Even by horror film standards, this is a pretty downbeat movie, as all the characters involved are either doomed or suffering from a bad deal in life. And despite it being highly derivative, it was also very enjoyable in a blood-soaked Scooby-Doo kind of way, with lots of look out behind you and jump-scary moments.

I came to The Grudge with zero baggage, not having seen the Japanese original nor the US remake, so I've no idea where it fits in comparison with its predecessors. I've certainly seen a lot worse.

The premise is pretty straightforward. After a young mother inexplicably murders her family in her own house, a detective attempts to investigate the case, only to discover that the house is cursed by a ghost with - you've guessed it - a grudge.
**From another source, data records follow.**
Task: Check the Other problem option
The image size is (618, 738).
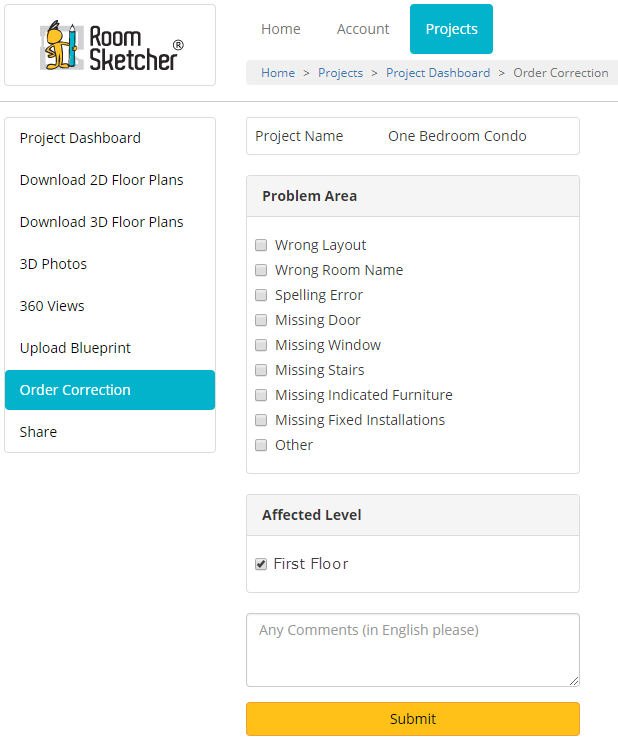Action: pos(261,445)
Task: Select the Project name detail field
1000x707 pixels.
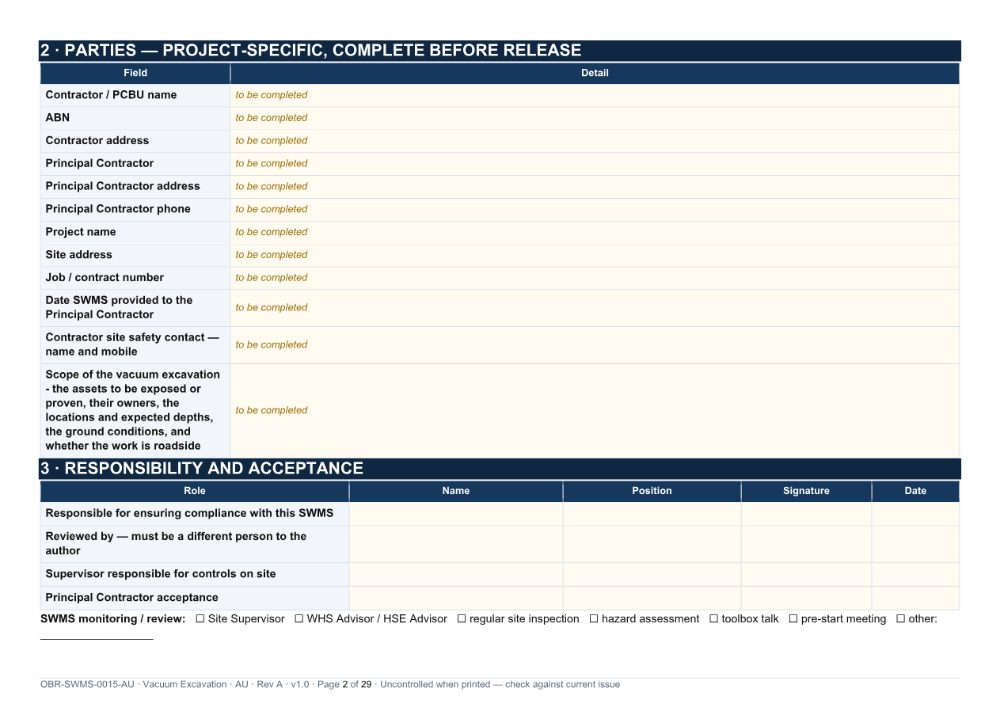Action: coord(594,232)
Set in a small town in Pennysylvania, Andrea Riseborough plays Detective Muldoon, who has relocated after losing her husband to cancer. She's investigating the case of a mutilated corpse found in a car in the middle of a forest. This freaks out her partner who sees similarities with a previous investigation which still haunts him, and leads Muldoon to the murder house.
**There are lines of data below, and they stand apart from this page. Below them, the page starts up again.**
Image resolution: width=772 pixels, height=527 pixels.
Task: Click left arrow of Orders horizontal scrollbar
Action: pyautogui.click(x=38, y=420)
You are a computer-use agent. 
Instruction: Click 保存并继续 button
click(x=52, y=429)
Through a series of frenzied flashbacks, the truth is gradually revealed while documenting the demise of several characters, with a pretty impressive cast that includes John Cho and Betty Gilpin.

The Grudge rattles along at a fine pace and the body count is impressively high. There are plenty of twists and turns to keep a viewer interested right up to the final surprise for Muldoon.

Okay, the film won't be winning any awards for originality, but if you're looking for a good night out with a few jump scare moments, you can't go wrong here. Being entertained is never a bad thing, especially in these grim times.